Bu dediği ufak bir duraksama yaşamama sebep olurken arkama yaslanmış, onu dinlediğimi belli edercesine sabitlemiştim bakışlarımı yüzüne. Konuşmadı birkaç saniye, sessizliğin devam edeceğini anladığımda "Neden okumadın?" diye bir soru attım ortaya. Pekala, uzun bir zamandır ona avukatlık yapıyordum ama daha önce böyle bir konuyu konuşma fırsatımız hiç olmamıştı. Sorun etmeyeceğini bildiğimden onun sigara paketine uzandım, bir tanesini içinden çekip dudaklarımın arasına yerleştirirken boğuk sesini duydum. "Babam sorun çıkardı."
Bu sıkıntıların üstüne fazla gitmek istemediğimden gözlerimi kaçırmış, masada çakmağı göremeyince başımı kaldırmıştım ama o ne istediğimi anlar gibi çakmağını cebinden çıkardı, dudaklarımla tuttuğum sigarayı yaktı dikkatli bir şekilde. "Teşekkür ederim."
Ufak bir gülümsemeyle söylediğim şeye o da gülümsedi, başka da bir cevap vermedi. Tuhaf bir ortam olmuştu, böyle olacağını beklemiyordum. Ortaya bıraktığım küllüğe koydum sigaramı, ardından kahvemden ufak bir yudum aldım. Tam bardağımı bırakıyordum ki o sırada havlayarak balkona giren bam Minseo'yu korkutmuş, ağlamasına sebep olmuştu. Evet, aslında tahmin edilebilir bir şeydi bu. Bam çok severdi sigara kokusunu. Tuhaf bir şekilde sigara içtiğimde tepemden inmez, sürekli bacaklarımın arasında koşturup dururdu. Ben oturduğum yerden kalkmaya fırsat dahi bulamadan Minseo ayaklandı, bana doğru adımladığını gördüğümde kollarımı uzatarak bana gelmesini beklemiştim.
Ama Minseo beni şaşırttı.
Tüm odağını Bam'a vermiş olan Taehyung'un bacağına ufak elini yerleştirdi, ardından dudaklarını büzerek baktı ona. Taehyung da benim kadar garipsemiş olacak ki çatık kaşlarıyla bana baktı, sonra da hiç gecikmeden Minseo'yu aldı kucağına. Açık alanda olduğumuz için rahat bir şekilde içtiğimiz sigaralarımızı söndürdü, benimkini de söndürmüştü, Minseo'yu belinden kavrayarak dizine yerleşmesini sağladı. Bam ise o sırada patilerini sandalyeme koymuş, iki ayağının üstünde duruyordu. "Seni koca adam." dedim ıslak burnunu öpmeden önce. "Bak, onu korkuttun."

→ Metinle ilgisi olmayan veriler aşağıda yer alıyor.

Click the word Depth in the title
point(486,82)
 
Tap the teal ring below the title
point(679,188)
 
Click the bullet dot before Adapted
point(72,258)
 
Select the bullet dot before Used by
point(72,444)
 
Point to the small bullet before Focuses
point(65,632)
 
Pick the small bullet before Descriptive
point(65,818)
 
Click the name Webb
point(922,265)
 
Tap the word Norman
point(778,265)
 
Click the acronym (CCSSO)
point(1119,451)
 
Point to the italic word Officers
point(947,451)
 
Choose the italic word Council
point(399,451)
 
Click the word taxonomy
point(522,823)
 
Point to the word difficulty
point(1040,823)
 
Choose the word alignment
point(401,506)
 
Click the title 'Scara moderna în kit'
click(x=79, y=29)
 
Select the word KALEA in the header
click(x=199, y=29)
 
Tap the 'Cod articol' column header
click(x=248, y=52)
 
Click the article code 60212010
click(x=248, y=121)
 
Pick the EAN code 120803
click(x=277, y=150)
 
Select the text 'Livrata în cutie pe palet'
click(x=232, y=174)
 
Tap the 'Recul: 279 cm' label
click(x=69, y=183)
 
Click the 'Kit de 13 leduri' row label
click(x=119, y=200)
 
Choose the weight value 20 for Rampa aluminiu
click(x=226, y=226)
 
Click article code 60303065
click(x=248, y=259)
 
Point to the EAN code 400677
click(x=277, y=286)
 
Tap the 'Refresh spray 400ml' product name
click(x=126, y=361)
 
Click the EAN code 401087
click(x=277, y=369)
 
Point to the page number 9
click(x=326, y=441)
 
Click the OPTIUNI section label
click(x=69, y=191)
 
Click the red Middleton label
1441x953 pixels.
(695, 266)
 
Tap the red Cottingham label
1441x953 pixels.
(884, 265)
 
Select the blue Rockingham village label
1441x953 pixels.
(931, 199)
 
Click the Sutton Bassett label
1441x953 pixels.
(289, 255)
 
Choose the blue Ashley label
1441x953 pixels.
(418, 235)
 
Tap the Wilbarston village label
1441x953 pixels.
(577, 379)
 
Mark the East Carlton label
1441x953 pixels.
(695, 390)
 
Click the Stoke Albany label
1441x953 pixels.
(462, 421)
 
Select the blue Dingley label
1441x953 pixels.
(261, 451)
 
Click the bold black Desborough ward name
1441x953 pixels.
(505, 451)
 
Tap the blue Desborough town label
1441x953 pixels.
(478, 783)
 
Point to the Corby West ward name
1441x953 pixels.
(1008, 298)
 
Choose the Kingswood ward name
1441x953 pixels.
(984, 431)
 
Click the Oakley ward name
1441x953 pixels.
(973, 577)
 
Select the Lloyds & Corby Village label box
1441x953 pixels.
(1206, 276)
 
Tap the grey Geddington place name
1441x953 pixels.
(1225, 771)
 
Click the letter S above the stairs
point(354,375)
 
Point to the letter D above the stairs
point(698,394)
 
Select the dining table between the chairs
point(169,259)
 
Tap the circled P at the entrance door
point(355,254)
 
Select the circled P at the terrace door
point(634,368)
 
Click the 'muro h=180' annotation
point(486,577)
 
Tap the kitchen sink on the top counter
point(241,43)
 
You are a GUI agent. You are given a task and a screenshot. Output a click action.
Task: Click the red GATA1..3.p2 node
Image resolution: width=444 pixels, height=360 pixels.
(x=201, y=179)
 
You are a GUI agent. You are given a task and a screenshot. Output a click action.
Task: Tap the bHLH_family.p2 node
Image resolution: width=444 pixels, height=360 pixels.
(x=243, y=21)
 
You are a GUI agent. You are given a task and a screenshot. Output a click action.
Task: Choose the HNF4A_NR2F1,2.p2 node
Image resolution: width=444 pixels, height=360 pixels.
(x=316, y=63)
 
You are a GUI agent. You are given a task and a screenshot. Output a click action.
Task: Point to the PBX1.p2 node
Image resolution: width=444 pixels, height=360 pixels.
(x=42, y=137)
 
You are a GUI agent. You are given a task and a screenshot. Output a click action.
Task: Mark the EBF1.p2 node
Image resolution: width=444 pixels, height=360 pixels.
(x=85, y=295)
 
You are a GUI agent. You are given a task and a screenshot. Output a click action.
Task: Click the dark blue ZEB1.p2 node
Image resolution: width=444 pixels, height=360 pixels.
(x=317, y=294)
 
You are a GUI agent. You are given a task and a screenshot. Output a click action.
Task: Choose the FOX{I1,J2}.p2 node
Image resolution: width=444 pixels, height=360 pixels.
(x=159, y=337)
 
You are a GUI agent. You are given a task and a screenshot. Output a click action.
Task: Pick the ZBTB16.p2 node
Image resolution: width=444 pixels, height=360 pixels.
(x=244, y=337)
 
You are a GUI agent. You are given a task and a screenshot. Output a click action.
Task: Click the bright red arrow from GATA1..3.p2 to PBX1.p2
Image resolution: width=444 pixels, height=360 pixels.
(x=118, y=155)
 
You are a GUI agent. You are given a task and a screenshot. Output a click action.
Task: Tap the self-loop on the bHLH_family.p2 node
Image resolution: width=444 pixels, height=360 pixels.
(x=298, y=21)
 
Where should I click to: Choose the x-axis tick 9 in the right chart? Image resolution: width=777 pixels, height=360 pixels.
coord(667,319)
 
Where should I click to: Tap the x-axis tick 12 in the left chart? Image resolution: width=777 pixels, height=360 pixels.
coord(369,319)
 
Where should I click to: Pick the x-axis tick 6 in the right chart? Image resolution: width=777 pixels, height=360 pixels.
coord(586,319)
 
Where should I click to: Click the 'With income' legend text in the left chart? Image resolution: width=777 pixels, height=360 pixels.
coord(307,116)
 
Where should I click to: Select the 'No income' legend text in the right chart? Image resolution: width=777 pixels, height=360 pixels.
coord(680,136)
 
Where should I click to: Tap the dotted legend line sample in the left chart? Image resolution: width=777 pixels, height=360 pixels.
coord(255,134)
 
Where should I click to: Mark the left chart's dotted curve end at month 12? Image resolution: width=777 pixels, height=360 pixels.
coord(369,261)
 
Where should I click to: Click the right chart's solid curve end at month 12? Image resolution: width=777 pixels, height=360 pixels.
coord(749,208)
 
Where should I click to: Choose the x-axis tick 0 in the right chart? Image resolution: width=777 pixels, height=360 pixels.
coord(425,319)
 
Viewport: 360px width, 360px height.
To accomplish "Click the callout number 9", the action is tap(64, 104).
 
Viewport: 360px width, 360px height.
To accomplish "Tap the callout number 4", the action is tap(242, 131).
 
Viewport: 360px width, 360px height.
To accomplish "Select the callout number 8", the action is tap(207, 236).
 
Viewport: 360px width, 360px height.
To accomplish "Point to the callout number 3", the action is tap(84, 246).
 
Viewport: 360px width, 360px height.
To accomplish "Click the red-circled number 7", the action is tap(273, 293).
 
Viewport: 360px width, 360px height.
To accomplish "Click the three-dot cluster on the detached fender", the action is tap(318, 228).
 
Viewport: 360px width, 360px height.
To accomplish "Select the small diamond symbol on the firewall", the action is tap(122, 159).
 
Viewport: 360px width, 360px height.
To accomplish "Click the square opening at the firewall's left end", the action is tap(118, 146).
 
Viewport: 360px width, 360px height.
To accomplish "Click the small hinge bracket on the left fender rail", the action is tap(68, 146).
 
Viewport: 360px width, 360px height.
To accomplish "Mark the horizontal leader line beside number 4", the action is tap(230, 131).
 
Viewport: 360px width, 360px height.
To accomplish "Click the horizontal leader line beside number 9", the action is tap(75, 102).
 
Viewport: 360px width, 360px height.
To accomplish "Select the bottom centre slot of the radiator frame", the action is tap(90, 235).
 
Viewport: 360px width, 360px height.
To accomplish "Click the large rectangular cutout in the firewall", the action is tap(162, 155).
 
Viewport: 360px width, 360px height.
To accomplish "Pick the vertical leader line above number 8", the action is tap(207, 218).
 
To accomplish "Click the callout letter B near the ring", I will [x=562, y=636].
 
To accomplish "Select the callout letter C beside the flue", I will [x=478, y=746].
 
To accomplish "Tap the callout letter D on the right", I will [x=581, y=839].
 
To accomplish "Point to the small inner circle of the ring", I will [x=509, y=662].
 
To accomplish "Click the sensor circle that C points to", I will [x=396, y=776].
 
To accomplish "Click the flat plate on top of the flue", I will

Ne dediğimi anlar gibi sessiz bir şekilde havladığında güldüm sadece, ardından Bam'ı yere bıraktım. Ayaklarımın ucuna kıvrılmakta tabii ki gecikmemişti. Kafamı kaldırdım, bakışlarım Taehyung'u bulduğunda ise gülümsemeden edememiştim. Minseo'yla oynuyordu. Güzel görünüyordu, bunu inkâr edemezdim. Yalan yoktu, bana bakmasaydı onu izlemeye devam edecektim ama ona olan bakışlarımı hissetmiş gibi birden başını kaldırdı. Gözleri benimkilerle kesiştiğinde utançla başımı eğdim ve kahvemden bir yudum aldım.
Kim Taehyung beni mi utandırmıştı biraz önce?
Bu düşünceleri kafamdan silmem gerektiğini biliyordum çünkü o benim için bir baş belasından başka bir şey değildi. Öyle kalması gerekiyordu.
Hoşlanılabilecek biriydi aslında. Yakışıklıydı bir kere. Zengindi, uzun boyluydu, esmerdi. Sempatikti bir kere. Karşısına çıkabilecek herkesi etkisi altına alabilirdi. Evet, asıl sıkıntımız da tam olarak buydu çünkü Kim Taehyung etkisinin tam anlamıyla farkındaydı. Belki de biliyordu onu izlediğimi, hoşuna da gidiyordu muhtemelen.
Düşündüğüm şeylerden sıyrılıp kafamı kaldırdım.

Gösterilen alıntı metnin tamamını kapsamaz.